The task
For each entry below, please return its exact wording and leave out any picture.
■ ■ ■ ■
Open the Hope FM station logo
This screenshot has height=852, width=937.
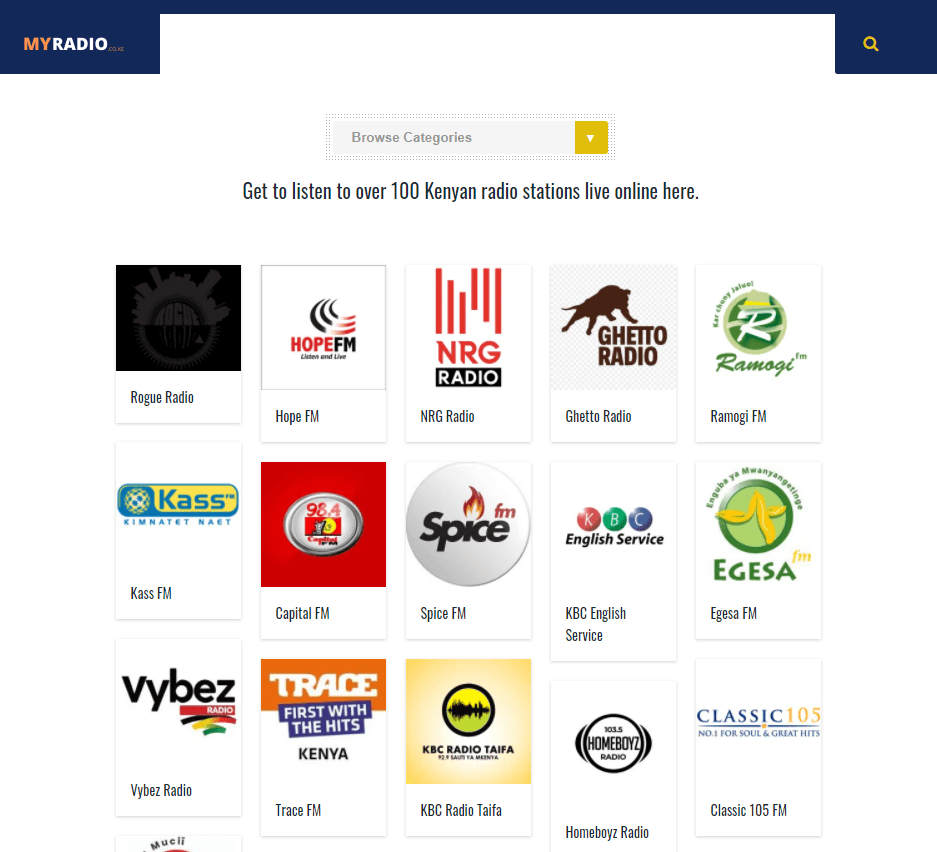323,327
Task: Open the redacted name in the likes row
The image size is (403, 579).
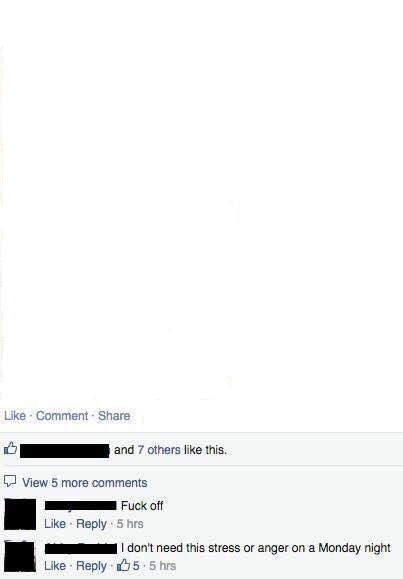Action: click(65, 451)
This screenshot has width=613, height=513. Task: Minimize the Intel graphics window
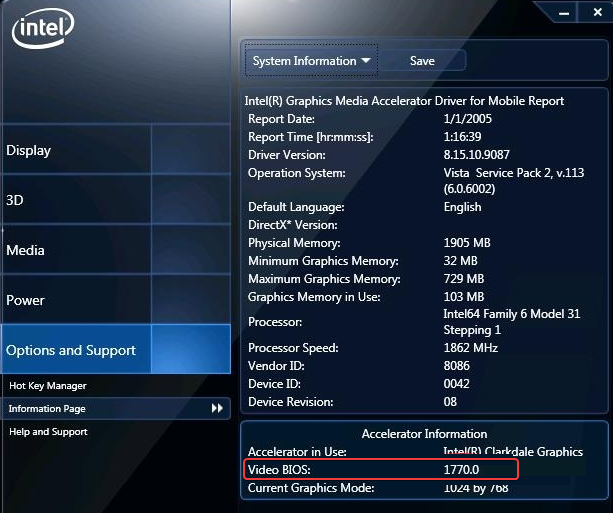563,13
■ ■ ■ ■
Answer box
Open the Hope FM station logo
This screenshot has height=852, width=937.
323,327
Task: Open the redacted name in the likes row
The image size is (403, 579).
Action: click(65, 451)
This screenshot has width=613, height=513. Task: Minimize the Intel graphics window
563,13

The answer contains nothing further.